The academic studies of Armenian medieval sculpture started during the archaeological companies in historical capital of Ani under the direction of the scholar Nikolai Marr. Later, and especially in the 20th century, the study of Armenian medieval sculpture gained momentum among Armenian and foreign researchers. Although the Armenian sculpture has a wide sphere of expression, the richest are the church buildings. In Armenian churches, sculpture acts as the main element of exterior decoration, and is present in the interior as well. This sculpture tradition, like in the whole Christendom, was formed on the basis of symbolic perceptions about the Church (the Temple of Moses, the Heavenly Jerusalem). The church sculpture was most present on the entrances, windows, and facades. The imagery and symbolism had the meaning and function of communication with god.
Origins (5th–8th centuries)
[edit]The Armenian basilicas of the early period (5th–6th centuries) were characterized by symbolic images: crosses with the arms of equal length in a circle complemented by floral and geometrical motifs symbolizing eternal life. Crosses were often raised on a short pole or stepped base as the symbol of Golgotha. [3]
It is noteworthy, that in the South Caucasus only in Armenia one can find monogram crosses (crus monogramatica) with the combination of two stylized letters of the name of Christ (Aghtsk, Kasagh, Etchmiadzin). Such earliest forms of crosses are depicted in the rock cut complex of Vankasar (Artsakh), in the tomb of Aghtsk, as well as on the facades of the basilicas of Lernakert, Tigranakert (Artsakh), Tsitsernavank, Agarak, Yereruyk, Bayburd, Parpi. Also typical of this period are depictions of vine scrolls, palmettes, acanthus and lily flowers, as well as depictions of birds, sometimes animals’ combat as symbols of the triumph of faith and the eternal struggle.[4]
Plot scenes are almost absent in the mentioned period. Some notable exception are the images of the apostle Paul and Saint Thecla on the cathedral of Etchmiadzin, as well as the scenes of Daniel in the Lions’ Den and hunting of a boar on the Arshakuni tomb in Aghtsk (5th century).[5]
The first high point of the development of Armenian medieval sculpture is the 7th century and it coincides with the "golden age" of Armenian architecture. In this period new compositions appeared, various artistic and iconographic solutions were developed. Holy and patron imagery (Mren, Pemzashen, Ptghni) became almost mandatory. Various forms of crosses became popular: Latin crosses, lobed, braided crosses, crosses imitating a coating with gems/jewels.
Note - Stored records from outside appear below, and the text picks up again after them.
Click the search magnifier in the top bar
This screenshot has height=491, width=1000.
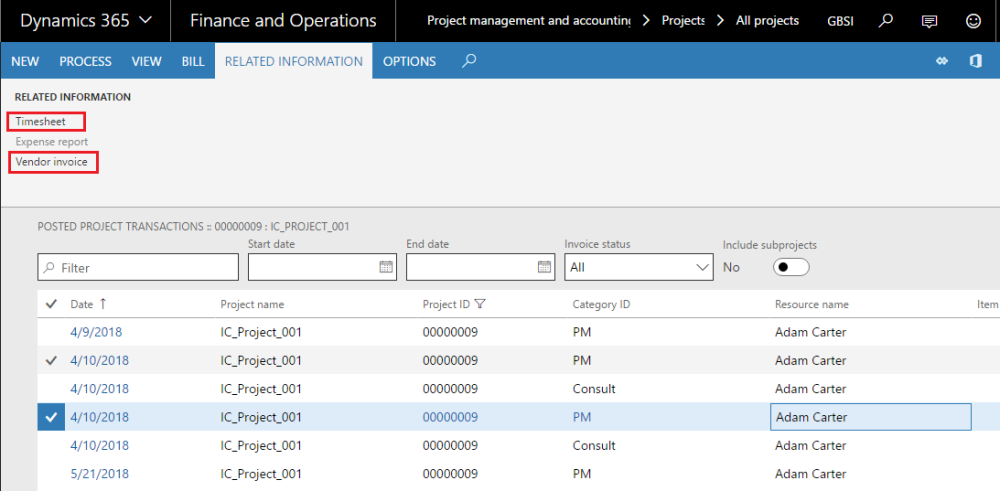tap(885, 21)
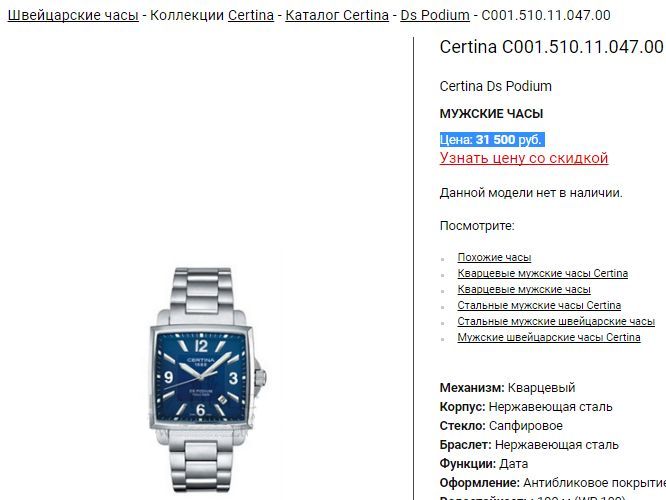Open the Швейцарские часы breadcrumb link
Image resolution: width=666 pixels, height=500 pixels.
pyautogui.click(x=73, y=15)
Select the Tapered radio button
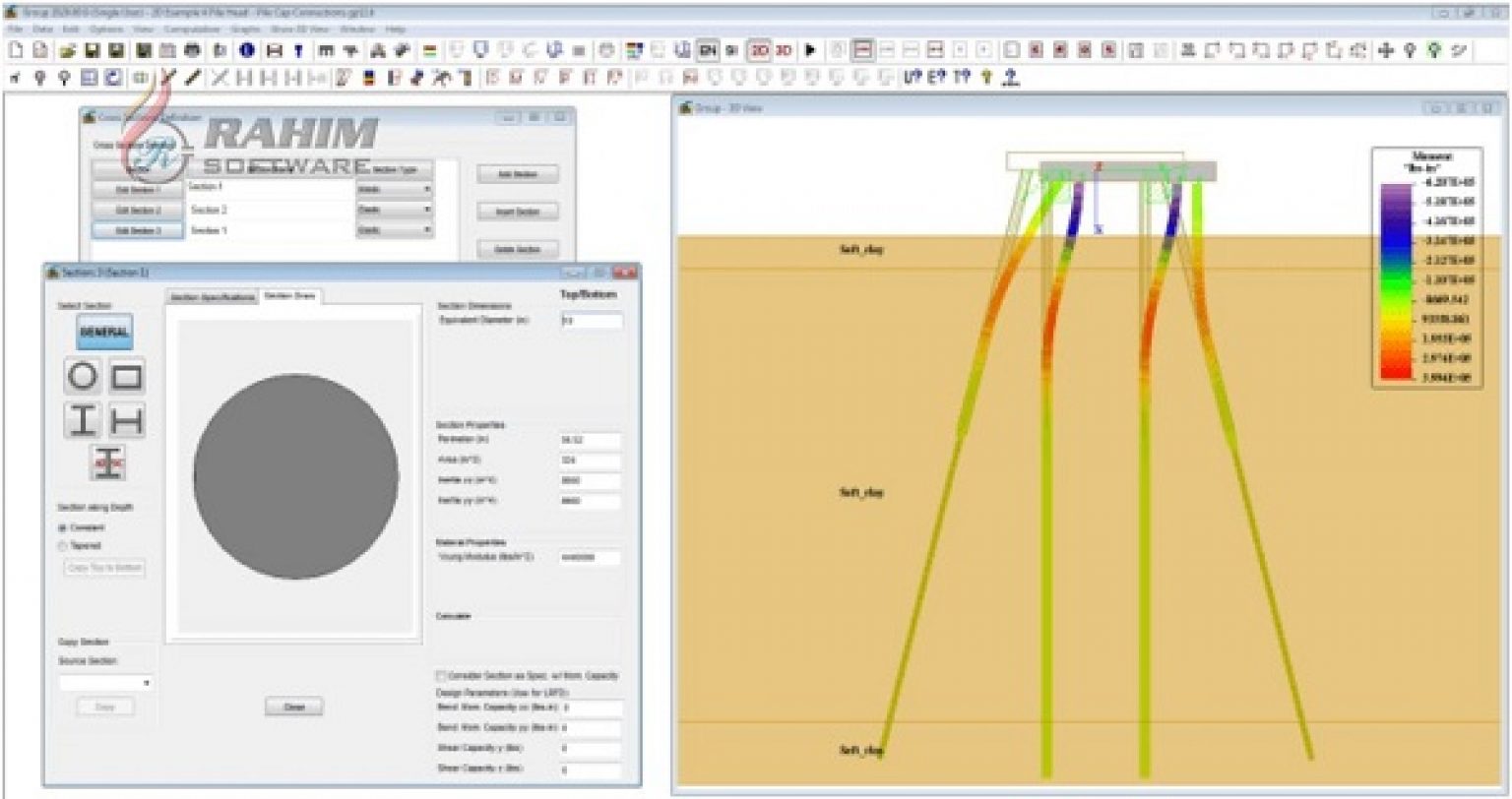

Geometric and vegetal elements (cornices, archivolts of windows) fascinated with their variety of classical ornaments. Images of animals and birds with symbolic meaning had an important place in the sculpture: deer, bull, ram, bear, goat, pigeon, peacock, eagle (Barekamavan, Tsob, Tspni, Tallinn, Agarak, Tsiranovor, Zvartnots, etc.).
Sacred images and Christian themes became widely used: Christ (Mren, Odzun),[6] Virgin Mary with the Child (Dvin, Odzun, Pemzashen), the apostles (Etchmiadzin), Saints, including the Holy Soldiers (Dvin, Odzun), as well as the Ascension (Odzun, Ptghnavank), the Annunciation (Odzun). There are more images and scenes on the four-sided stelae that often remind icon compositions․ The most important achievement of the 7th century is the harmonious combination of church building and sculptural decoration, which is expressed in Zvartnots (652).[7] Here, the blind arcades wrap all three tiers of the church and this composition has direct correlation both to the architecture of the Anastasis Rotunda in Jerusalem (327 AD) and a symbolic image of Jerusalem.
In Zvartnots, the Heavenly Garden is presented for the first time, with alternating images of a vine scrolls and a pomegranate trees, against which human figures and animal(s), such as bear appear. The blind arcade and the Heavenly Garden, generally ascending to the late antique and early Christian art, thanks to Zvartnots, once and for all entered and became a source of inspiration for the Armenian church buildings of the later centuries. Referring to the monuments of the early period, the Armenian architect Toros Toramanyan especially mentions the living spirit of antiquity.[8]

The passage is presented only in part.